Your task → The answer consists of the lines from the line holding "The image size is (870, 837)." through the last line of the entries, retyped exactly, and nothing else. No pictures belong in it.

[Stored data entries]

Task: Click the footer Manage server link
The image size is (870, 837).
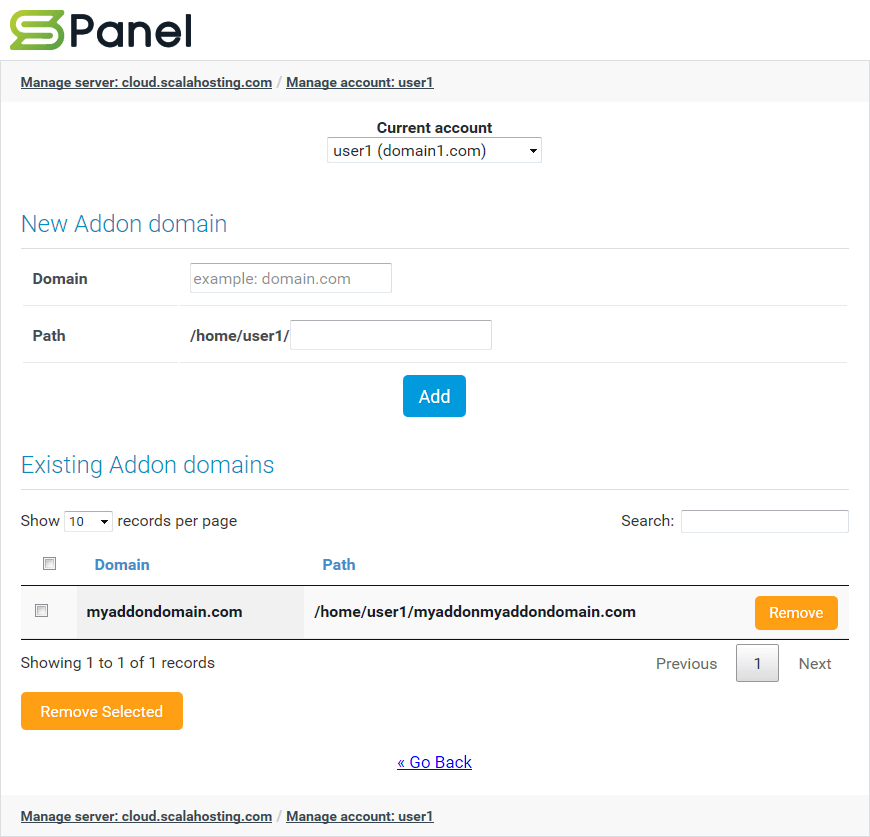Action: point(146,816)

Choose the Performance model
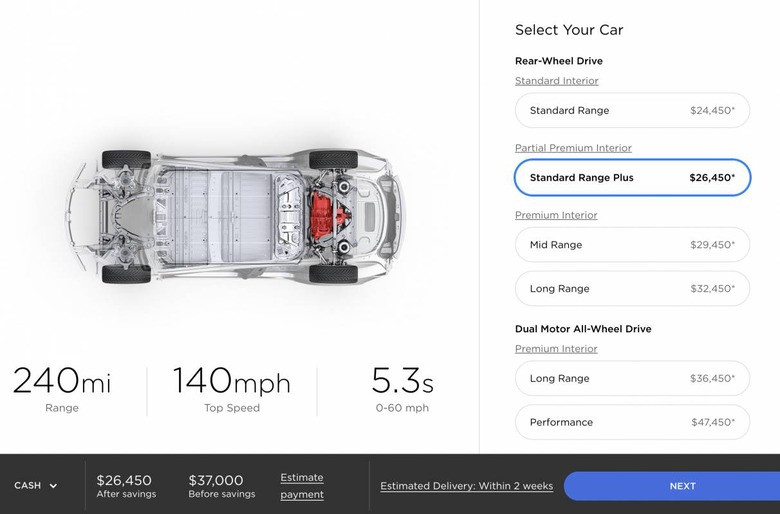(x=632, y=423)
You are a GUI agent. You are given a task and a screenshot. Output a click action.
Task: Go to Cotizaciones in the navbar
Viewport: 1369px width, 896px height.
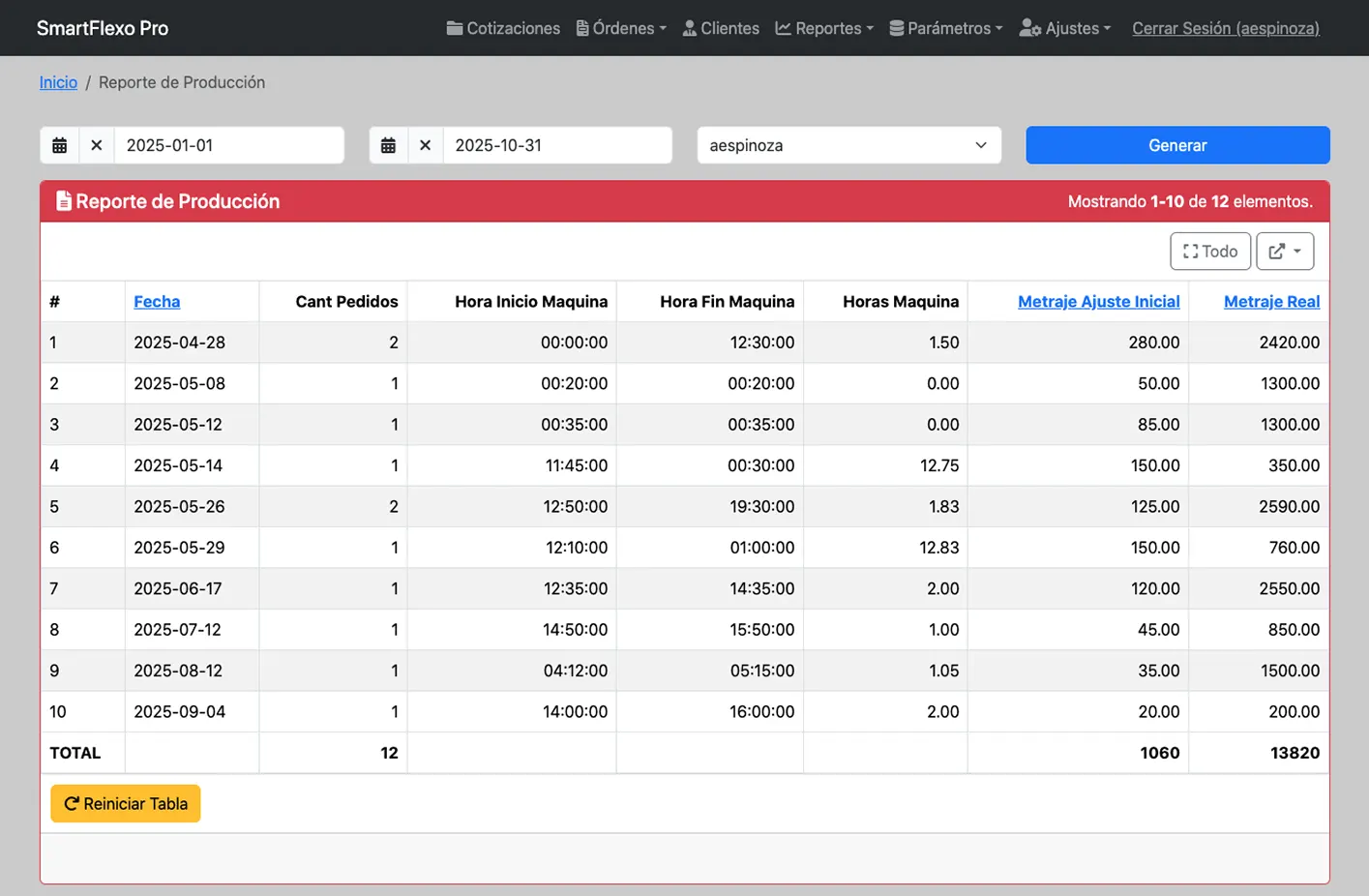pos(503,28)
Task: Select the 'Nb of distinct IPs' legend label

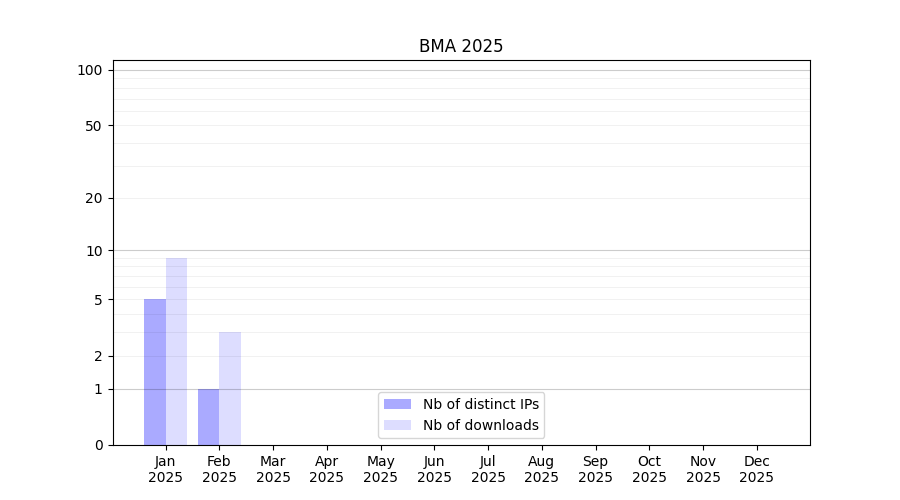Action: coord(480,404)
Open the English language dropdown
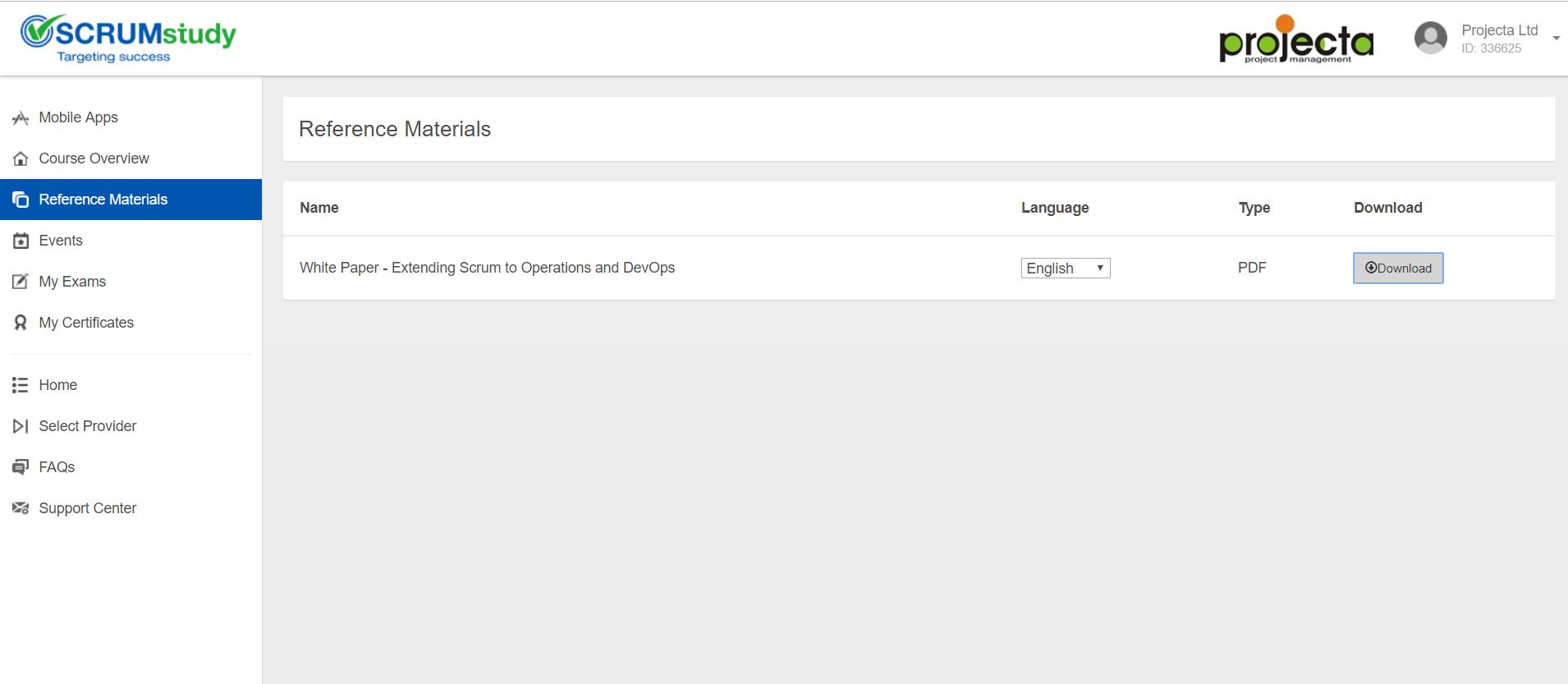 click(1065, 269)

Task result →
The image size is (870, 837).
Action: point(146,816)

Choose the Performance model
(x=632, y=423)
You are a GUI agent. You are given a task and a screenshot. Output a click action.
Task: Go to Cotizaciones in the navbar
Viewport: 1369px width, 896px height.
pos(503,28)
Task: Select the 'Nb of distinct IPs' legend label

Action: coord(480,404)
Open the English language dropdown
 click(1065, 269)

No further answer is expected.